The President of the Technical and Construction Court, Justice Robert Akenhead, blocked the deal and upheld an injunction against CW Law, which prevents them, or anyone representing them, to make contact with the people of Bodo in furtherance of the settlement agreement.

The judge stated that Leigh Day (the original legal representative of the Niger Delta residents) would proceed with the case for trial in the High Court in May 2015 and that many thousands of claimants were entitled to damages under the Oil Pipelines Act, which could be substantial.

In the verdict given on Thursday by the court, the judge said there might have already been a breach of an existing interim order against CW Law.

According to the judge, Leigh Day had strong evidence that representatives of CW Law had breached the order by continuing to seek to sign up claimants, while the order was in place.

CW Law was accused, by the law firm, Leigh Day, of unlawfully entering into settlement talks with SPDC on behalf of many villagers of Bodo in the Niger Delta, who they did not represent and who were not clients of the firm.

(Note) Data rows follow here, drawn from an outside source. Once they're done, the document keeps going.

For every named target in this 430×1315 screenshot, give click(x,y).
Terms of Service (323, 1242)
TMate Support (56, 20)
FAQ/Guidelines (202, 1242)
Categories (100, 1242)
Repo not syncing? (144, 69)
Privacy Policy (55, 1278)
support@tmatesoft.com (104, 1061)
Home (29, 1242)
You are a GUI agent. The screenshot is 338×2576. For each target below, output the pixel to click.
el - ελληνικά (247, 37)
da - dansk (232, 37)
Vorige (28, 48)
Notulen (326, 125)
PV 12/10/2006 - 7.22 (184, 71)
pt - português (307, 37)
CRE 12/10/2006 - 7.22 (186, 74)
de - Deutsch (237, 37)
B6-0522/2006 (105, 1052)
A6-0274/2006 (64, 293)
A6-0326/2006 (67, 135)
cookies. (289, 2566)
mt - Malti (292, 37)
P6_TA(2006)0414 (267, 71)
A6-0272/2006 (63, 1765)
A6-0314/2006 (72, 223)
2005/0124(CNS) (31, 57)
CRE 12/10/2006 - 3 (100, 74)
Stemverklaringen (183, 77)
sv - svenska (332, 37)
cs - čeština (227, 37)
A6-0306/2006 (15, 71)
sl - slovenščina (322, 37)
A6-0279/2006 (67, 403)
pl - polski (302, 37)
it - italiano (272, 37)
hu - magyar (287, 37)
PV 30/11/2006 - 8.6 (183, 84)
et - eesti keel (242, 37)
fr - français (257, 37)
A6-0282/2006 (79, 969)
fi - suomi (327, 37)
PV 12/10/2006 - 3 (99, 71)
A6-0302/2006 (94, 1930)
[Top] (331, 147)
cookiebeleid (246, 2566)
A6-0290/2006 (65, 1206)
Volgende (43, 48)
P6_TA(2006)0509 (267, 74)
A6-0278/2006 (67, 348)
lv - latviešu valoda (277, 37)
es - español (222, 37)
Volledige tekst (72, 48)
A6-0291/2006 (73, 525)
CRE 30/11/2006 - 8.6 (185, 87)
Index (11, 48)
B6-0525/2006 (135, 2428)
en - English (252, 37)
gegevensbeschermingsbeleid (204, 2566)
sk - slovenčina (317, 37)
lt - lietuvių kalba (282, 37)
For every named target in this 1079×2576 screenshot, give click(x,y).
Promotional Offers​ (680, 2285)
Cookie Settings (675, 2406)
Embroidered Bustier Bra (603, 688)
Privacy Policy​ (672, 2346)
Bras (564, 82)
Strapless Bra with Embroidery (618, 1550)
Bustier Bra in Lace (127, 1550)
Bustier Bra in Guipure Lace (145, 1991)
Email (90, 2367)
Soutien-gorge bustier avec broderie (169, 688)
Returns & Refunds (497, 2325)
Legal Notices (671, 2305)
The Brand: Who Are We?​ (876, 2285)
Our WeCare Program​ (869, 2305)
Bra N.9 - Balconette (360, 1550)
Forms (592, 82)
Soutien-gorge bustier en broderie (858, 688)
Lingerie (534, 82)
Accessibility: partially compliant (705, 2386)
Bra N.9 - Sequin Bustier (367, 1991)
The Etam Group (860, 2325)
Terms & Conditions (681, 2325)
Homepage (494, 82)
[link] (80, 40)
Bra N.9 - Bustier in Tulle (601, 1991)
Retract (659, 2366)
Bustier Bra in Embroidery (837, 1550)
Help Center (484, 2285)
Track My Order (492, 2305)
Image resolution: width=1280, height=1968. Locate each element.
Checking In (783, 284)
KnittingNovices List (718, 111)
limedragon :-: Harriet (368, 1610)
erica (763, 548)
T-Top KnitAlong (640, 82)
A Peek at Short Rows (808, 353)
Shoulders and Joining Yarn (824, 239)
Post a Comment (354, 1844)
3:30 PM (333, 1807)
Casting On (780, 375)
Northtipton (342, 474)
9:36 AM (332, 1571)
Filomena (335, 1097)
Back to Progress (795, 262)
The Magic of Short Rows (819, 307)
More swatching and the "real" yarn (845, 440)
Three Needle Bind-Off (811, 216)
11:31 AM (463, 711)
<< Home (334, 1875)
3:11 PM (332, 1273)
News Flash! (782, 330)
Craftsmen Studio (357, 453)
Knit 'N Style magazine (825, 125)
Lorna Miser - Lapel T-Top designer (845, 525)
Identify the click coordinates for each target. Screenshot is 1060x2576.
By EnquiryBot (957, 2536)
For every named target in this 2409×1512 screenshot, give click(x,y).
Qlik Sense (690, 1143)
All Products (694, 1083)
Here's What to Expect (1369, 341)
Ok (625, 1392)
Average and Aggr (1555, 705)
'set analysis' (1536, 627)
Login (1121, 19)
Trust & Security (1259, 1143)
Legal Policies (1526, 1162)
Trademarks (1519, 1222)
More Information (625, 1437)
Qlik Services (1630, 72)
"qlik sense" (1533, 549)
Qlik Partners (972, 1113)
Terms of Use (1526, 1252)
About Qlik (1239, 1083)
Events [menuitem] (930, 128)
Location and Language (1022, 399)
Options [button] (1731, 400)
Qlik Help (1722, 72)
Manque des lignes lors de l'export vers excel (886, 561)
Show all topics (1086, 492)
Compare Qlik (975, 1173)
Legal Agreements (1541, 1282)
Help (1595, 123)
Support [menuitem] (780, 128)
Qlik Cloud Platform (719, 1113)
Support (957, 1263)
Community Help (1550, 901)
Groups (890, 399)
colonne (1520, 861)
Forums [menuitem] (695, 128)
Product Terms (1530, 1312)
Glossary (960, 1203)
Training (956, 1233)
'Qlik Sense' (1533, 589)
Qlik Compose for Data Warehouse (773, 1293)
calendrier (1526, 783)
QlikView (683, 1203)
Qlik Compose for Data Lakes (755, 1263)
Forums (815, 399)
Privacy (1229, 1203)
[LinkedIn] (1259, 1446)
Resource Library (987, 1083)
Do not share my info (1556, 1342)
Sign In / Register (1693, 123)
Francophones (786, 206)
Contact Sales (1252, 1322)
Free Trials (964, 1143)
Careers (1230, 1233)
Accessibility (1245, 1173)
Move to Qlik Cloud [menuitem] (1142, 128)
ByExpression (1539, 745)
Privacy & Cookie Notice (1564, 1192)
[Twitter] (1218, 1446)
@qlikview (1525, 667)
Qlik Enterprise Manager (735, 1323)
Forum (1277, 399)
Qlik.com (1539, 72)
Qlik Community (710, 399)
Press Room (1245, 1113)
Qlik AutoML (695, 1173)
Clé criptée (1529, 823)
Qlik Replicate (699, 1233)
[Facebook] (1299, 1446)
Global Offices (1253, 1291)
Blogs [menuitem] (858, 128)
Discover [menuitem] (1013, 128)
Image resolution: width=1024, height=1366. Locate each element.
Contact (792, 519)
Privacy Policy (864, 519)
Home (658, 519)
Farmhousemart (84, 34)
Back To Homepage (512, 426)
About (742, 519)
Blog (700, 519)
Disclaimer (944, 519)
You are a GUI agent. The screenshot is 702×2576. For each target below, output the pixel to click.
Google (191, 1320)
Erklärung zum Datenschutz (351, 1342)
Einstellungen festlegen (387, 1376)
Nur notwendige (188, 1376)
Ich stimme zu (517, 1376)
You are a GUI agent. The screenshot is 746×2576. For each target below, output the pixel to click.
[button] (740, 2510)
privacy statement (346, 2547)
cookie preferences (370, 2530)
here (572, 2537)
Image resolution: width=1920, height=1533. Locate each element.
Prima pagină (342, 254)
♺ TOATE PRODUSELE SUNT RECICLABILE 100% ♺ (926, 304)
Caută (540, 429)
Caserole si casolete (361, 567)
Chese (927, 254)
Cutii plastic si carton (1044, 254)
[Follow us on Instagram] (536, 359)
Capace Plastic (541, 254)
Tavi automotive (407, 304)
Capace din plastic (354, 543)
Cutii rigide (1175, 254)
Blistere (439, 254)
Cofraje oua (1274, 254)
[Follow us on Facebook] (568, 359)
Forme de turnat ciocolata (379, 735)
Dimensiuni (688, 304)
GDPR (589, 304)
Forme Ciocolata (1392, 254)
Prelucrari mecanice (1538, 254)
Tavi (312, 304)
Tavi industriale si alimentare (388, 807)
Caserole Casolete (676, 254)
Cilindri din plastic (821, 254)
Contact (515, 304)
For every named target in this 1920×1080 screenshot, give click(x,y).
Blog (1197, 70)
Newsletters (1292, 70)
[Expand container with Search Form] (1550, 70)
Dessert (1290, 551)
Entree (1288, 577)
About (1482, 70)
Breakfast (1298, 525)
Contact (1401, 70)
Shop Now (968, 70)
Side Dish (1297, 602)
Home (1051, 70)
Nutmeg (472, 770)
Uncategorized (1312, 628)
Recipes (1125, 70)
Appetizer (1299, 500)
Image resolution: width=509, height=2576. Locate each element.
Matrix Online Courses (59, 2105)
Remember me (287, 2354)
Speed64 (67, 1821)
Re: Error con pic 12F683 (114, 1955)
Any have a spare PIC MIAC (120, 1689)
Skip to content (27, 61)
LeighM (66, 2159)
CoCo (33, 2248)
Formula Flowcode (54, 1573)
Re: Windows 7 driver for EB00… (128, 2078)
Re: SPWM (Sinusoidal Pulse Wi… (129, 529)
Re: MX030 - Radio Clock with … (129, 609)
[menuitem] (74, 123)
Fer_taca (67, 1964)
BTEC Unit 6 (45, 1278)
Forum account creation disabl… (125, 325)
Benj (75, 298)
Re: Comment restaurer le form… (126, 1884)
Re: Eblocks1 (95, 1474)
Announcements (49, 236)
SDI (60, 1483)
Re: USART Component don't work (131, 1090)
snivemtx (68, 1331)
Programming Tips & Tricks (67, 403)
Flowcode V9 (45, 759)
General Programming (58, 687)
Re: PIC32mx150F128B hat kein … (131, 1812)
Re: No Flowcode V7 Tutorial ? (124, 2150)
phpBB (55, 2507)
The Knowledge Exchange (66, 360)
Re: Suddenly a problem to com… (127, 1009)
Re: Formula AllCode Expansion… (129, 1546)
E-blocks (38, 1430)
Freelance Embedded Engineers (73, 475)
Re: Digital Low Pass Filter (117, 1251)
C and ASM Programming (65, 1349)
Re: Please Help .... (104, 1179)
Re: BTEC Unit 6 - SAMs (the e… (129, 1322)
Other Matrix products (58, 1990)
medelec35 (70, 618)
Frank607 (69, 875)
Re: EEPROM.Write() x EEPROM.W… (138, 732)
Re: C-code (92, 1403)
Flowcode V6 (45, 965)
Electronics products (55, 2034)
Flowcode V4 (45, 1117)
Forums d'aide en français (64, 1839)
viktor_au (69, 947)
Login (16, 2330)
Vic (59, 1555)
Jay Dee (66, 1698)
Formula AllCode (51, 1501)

The settlement agreement between CW Law and Shell, given as evidence in court, sought to settle the claims for £150 each with an additional £390 per claimant going into a “trust.” The agreement also included an incentivised costs structure for CW Law which would see them paid more, by Shell, the more claimants it signed up to the scheme.

Speaking after the judgment, the Senior Partner of Leigh Day, Martyn Day, said, “We are very pleased that the judge agreed to block the deal between Shell and CW Law, as far as our clients are concerned.”

With a population of 14,000 adults, the great majority of the villagers are represented by London-based law firm, Leigh Day, in one of the largest environmental legal cases in history, following two massive oil spills in 2008 from pipelines operated by Shell.

In June this year, the Bodo community had rejected an offer of up to $51m from Shell for two oil spills in 2008 depriving the residents of their livelihood.

Shell had accepted responsibility for paying compensation and cleaning up spills caused by its own failures.

“Shell had consistently sought to underestimate the damage, while paying only lip service to an apology. These spills, which are some of the largest oil spills in history, have devastated a community of many thousands of people and ravaged the environment,” Day had said in a statement.

In a preliminary hearing ahead of a trial which will take place in May 2015, the London high court ruled that Shell’s Nigerian subsidiary could be liable if it were proven that it did not take reasonable steps to protect and maintain the pipeline from thefts which have plagued the key African oil.